Alzheimer's Daughter

The Story

Alzheimer’s Daughter introduces the reader to my healthy parents, Ed and Ibby, years before their diagnosis, then recounts painful details as our roles reversed and I became my parents’ parent.


Their disease started as translucent, confused thoughts and ended in a locked memory care unit after a near decade of descent into the opaque world of Alzheimer's.

I began writing Alzheimer’s Daughter one week after my mother's death––when I was stunned, realizing Dad had no memory of her or their 66-year marriage.

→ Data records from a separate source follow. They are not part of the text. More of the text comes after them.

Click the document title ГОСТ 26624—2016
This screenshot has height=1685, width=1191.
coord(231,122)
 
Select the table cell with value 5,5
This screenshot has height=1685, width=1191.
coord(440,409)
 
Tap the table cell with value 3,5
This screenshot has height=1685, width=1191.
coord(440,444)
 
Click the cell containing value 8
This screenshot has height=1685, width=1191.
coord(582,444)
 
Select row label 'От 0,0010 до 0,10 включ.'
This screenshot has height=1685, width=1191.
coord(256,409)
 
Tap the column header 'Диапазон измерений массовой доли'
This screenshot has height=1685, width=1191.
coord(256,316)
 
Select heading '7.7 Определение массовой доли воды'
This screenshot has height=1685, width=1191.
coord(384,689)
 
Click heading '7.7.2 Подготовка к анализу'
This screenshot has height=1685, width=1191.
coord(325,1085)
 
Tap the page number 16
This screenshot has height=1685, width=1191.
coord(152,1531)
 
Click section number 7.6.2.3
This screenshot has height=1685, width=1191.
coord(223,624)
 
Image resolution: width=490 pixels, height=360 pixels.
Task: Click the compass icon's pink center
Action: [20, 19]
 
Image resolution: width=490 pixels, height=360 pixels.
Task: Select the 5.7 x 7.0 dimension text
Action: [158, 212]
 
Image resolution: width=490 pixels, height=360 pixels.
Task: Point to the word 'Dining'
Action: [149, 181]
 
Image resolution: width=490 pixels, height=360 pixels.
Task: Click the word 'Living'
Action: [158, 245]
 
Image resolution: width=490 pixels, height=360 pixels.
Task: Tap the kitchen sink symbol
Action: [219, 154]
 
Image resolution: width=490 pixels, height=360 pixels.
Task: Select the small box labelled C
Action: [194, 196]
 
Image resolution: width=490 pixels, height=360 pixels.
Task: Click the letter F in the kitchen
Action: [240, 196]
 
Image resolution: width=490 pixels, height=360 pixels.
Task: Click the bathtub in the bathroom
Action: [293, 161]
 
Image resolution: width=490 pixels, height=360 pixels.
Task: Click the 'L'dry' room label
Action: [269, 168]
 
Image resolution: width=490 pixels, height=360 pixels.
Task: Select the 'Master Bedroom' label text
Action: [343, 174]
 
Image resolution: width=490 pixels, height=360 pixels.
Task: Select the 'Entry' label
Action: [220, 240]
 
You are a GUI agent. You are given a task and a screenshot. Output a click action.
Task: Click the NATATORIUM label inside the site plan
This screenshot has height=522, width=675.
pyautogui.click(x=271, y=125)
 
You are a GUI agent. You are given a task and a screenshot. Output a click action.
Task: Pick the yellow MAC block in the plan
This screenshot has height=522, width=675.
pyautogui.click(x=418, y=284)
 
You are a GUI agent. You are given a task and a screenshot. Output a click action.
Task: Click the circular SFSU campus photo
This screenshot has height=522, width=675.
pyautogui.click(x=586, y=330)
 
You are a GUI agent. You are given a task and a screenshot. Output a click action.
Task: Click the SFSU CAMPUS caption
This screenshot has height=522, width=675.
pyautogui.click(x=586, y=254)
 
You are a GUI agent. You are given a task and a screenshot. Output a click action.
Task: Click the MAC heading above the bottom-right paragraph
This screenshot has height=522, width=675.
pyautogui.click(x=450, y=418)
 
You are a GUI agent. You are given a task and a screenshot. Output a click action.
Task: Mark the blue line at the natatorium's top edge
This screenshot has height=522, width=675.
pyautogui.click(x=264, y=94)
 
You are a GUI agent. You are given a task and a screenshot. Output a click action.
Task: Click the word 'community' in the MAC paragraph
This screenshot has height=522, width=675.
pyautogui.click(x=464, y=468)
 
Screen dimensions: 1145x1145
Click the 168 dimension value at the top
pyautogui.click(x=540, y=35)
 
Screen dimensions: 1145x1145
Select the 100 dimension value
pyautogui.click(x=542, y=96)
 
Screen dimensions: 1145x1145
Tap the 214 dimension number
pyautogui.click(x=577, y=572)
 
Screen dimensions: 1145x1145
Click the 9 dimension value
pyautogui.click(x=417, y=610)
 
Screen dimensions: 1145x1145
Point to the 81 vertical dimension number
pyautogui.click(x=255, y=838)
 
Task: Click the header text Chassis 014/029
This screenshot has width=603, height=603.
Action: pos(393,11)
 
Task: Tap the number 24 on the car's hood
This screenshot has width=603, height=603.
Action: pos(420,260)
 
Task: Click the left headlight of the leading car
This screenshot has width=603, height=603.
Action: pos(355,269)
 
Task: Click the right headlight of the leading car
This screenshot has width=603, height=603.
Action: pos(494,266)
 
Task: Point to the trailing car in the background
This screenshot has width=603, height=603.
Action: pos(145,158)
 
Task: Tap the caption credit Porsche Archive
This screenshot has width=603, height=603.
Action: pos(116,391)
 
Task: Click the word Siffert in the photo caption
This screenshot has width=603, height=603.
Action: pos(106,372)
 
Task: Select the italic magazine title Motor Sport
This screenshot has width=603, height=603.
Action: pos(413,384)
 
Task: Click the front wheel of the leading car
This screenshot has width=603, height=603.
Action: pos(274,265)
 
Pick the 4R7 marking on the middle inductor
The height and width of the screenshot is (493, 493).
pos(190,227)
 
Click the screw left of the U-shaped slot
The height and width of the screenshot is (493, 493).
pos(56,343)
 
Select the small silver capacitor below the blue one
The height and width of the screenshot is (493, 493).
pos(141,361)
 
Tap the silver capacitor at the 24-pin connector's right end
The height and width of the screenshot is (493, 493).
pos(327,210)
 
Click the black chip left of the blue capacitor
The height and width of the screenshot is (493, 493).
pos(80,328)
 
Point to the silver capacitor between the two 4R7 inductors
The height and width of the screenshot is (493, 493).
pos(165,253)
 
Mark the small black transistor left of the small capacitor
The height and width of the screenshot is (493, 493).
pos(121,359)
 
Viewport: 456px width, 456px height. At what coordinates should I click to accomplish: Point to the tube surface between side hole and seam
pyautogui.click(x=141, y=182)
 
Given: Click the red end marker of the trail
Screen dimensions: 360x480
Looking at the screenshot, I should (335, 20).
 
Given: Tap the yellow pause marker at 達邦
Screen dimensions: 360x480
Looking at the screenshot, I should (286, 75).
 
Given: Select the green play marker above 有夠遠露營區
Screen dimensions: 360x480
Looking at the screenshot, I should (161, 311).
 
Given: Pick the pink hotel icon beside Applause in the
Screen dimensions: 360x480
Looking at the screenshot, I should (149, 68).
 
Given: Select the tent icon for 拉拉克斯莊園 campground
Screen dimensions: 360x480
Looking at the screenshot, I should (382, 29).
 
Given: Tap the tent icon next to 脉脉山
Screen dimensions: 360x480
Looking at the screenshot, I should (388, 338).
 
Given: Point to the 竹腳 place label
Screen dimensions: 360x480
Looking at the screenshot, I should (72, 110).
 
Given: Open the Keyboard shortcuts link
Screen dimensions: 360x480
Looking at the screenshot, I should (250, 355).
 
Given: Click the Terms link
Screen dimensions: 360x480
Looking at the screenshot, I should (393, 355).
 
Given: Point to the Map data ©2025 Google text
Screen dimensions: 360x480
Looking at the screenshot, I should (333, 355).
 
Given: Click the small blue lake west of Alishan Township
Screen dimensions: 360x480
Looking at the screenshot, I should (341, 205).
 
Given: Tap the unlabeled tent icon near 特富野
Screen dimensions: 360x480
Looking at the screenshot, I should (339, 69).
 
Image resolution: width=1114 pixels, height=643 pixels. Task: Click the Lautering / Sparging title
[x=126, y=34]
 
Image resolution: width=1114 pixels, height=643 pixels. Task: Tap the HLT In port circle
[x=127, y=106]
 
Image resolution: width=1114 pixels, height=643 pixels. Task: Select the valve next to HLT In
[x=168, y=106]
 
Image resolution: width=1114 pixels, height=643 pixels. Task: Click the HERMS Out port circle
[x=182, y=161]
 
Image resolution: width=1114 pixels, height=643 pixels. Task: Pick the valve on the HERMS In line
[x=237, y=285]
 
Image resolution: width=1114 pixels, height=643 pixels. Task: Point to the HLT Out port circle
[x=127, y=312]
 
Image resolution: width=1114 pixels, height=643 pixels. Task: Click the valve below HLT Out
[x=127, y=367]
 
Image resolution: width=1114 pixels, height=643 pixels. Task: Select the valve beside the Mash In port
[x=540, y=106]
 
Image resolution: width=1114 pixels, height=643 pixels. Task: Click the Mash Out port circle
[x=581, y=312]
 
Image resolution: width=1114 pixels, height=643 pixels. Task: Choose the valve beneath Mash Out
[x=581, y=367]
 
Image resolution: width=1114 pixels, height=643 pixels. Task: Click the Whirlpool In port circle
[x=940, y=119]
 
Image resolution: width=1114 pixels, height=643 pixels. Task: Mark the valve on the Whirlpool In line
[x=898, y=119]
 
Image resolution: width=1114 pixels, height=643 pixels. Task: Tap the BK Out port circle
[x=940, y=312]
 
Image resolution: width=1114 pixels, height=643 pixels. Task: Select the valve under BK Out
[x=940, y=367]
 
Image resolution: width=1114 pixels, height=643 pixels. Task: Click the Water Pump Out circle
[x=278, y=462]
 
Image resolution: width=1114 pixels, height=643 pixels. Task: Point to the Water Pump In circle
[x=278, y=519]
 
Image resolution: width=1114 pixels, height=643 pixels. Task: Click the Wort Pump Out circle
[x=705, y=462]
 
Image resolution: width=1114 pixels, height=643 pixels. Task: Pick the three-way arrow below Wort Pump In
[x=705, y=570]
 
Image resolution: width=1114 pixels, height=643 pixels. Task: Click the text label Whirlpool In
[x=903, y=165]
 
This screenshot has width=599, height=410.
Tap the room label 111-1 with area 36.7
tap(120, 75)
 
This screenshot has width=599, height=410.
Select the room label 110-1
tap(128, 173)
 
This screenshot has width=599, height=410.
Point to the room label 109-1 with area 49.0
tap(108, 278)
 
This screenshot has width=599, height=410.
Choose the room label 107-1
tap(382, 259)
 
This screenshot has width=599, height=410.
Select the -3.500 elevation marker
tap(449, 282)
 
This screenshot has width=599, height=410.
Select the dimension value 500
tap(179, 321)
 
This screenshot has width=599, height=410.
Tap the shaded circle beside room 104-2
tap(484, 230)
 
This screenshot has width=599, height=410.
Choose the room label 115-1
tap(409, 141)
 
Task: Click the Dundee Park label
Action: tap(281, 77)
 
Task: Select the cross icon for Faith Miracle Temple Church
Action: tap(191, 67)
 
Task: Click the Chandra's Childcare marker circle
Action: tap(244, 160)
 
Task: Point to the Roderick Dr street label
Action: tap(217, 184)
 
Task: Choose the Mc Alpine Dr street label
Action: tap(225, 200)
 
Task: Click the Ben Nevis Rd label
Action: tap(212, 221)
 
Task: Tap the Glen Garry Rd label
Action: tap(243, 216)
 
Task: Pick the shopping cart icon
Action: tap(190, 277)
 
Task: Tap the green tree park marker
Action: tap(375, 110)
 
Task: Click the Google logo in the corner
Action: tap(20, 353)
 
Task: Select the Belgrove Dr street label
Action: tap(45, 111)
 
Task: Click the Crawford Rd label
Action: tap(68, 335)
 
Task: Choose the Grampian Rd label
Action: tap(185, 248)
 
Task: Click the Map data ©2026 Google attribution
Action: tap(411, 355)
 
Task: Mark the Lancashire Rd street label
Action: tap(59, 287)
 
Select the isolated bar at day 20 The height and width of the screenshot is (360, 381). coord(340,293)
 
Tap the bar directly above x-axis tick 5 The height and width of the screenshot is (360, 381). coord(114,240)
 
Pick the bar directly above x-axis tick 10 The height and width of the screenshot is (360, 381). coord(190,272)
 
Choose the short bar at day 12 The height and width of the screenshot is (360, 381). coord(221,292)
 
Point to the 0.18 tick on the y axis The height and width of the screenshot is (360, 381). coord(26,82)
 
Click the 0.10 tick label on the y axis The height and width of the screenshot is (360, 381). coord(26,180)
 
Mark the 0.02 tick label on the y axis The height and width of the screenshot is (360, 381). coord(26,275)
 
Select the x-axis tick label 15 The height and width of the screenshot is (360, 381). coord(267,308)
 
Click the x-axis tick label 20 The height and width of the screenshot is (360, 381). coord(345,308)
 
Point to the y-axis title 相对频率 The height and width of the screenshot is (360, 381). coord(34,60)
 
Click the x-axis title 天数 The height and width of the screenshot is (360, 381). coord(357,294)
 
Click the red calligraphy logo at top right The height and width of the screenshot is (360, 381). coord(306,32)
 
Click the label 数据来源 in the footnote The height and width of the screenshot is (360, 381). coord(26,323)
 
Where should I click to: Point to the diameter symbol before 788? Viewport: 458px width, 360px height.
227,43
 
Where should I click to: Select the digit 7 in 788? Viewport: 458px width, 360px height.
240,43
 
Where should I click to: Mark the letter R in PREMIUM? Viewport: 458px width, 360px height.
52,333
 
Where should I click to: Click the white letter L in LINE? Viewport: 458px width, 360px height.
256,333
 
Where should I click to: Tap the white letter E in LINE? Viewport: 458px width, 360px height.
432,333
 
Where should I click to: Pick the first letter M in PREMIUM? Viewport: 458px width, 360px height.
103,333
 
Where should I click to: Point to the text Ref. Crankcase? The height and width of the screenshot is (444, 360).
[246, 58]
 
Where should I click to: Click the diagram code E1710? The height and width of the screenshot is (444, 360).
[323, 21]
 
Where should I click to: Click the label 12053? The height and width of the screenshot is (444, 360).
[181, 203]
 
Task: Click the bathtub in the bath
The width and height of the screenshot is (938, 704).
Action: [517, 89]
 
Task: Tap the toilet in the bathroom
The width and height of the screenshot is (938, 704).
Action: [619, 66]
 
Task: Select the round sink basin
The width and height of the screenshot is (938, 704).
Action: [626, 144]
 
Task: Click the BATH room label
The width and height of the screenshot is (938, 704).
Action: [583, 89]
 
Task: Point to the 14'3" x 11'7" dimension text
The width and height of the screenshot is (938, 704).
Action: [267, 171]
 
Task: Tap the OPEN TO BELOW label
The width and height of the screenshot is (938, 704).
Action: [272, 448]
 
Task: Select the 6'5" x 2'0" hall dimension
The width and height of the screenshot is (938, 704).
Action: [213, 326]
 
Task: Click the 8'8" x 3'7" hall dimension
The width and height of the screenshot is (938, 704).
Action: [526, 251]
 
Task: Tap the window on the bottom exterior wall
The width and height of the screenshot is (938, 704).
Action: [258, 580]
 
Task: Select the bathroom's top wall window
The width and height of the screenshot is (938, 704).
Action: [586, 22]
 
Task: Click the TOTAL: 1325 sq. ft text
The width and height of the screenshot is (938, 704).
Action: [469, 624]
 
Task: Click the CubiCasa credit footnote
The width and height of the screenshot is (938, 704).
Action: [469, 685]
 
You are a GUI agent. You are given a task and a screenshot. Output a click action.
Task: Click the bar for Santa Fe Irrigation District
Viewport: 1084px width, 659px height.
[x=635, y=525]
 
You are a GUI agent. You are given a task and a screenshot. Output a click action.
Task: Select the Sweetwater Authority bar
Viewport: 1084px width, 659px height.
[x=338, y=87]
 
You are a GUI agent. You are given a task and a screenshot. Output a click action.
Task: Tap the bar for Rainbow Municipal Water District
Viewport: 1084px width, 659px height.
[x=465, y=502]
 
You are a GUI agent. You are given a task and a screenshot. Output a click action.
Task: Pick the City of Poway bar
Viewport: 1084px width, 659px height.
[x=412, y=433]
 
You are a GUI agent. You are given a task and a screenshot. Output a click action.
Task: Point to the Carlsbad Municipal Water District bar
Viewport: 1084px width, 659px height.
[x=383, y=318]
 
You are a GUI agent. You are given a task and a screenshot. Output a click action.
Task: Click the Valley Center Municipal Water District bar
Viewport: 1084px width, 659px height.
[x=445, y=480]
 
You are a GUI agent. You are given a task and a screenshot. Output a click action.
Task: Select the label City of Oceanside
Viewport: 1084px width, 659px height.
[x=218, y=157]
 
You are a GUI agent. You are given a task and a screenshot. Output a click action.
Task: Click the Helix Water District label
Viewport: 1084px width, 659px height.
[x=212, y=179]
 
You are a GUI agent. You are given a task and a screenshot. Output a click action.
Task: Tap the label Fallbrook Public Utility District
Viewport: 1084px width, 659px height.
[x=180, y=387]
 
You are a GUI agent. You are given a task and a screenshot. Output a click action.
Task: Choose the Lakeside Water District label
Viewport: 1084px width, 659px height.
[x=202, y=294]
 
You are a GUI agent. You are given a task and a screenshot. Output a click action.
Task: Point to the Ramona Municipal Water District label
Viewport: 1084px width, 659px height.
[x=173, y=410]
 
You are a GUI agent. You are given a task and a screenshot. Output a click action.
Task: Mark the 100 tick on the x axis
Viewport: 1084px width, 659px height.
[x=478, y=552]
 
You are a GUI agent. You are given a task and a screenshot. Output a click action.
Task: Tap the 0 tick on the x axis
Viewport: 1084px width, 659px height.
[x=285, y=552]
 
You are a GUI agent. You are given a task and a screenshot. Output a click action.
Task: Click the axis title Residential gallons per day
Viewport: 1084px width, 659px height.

I write to pay tribute to the undying spirit at Ed and Ibby's core, and with the hope that the story of their parallel decline might be helpful to others.

Saturday, March 17, 2012

Book Review of SO, WHAT IS LOVE? by Ann B. Keller


Ann B. Keller pays tribute to her husband's parents, George and Patricia Keller, by writing the forward to, So, What Is Love? 
Ann’s mother-in-law, Patricia, wrote this memoir when she was in her eighties, caring for her husband George while he declined with Alzheimer’s disease for twelve years before his death. Patricia died four years later.
Patricia's writing is mushy, sugary, tender, eloquent, and vividly detailed. She briefly takes us back to her post World War II courtship with George, then through the years they raised a family, continuing through their retirement when they renovated an old Victorian home in Wellington, Ohio. The bulk of the text describes George's battle with Alzheimer’s, and how Patricia struggled to care for him.
At times the reader will wince with pain as George, at two hundred pounds, no longer recognizes Patty, a mere one hundred pounds. Thinking she’s an intruder into their home, he attacks her, and she has to call the police to subdue her own husband. You’ll gasp and be repulsed when George tries to wash his face in a public urinal. You’ll chuckle while shaking your head and moaning with sadness when Patty struggles to change George's soiled diaper in a men's restroom, while other men listening think there’s hanky-panky going on in the locked stall.
This book gives an honest picture of the difficult life and immense love of a spouse-caretaker. I read the memoir in two days. Once I started, it was impossible to put down.
As I read, I thought, what's so gripping about this book? I concluded, perhaps I was captivated because someone who lived in Wellington, Ohio was the author. I could visualize the house, the town, and the people. But in the months to follow, I’ve read over a dozen other memoirs written by loved ones of people afflicted by Alzheimer’s, and So, What Is Love? continues to stand out. I’m in awe of the clarity with which Patricia Keller, an elderly woman, poured her heart out on the page. Her flowery language leaves no doubt she deeply loved her husband, but she does not hold back on gruesome details of his disease and behavior. This much honesty had to be excruciating to reveal, making the book riveting. 
If one can appreciate the sugary language as representative of the era, Patricia’s truthful clarity makes this book impossible to forget.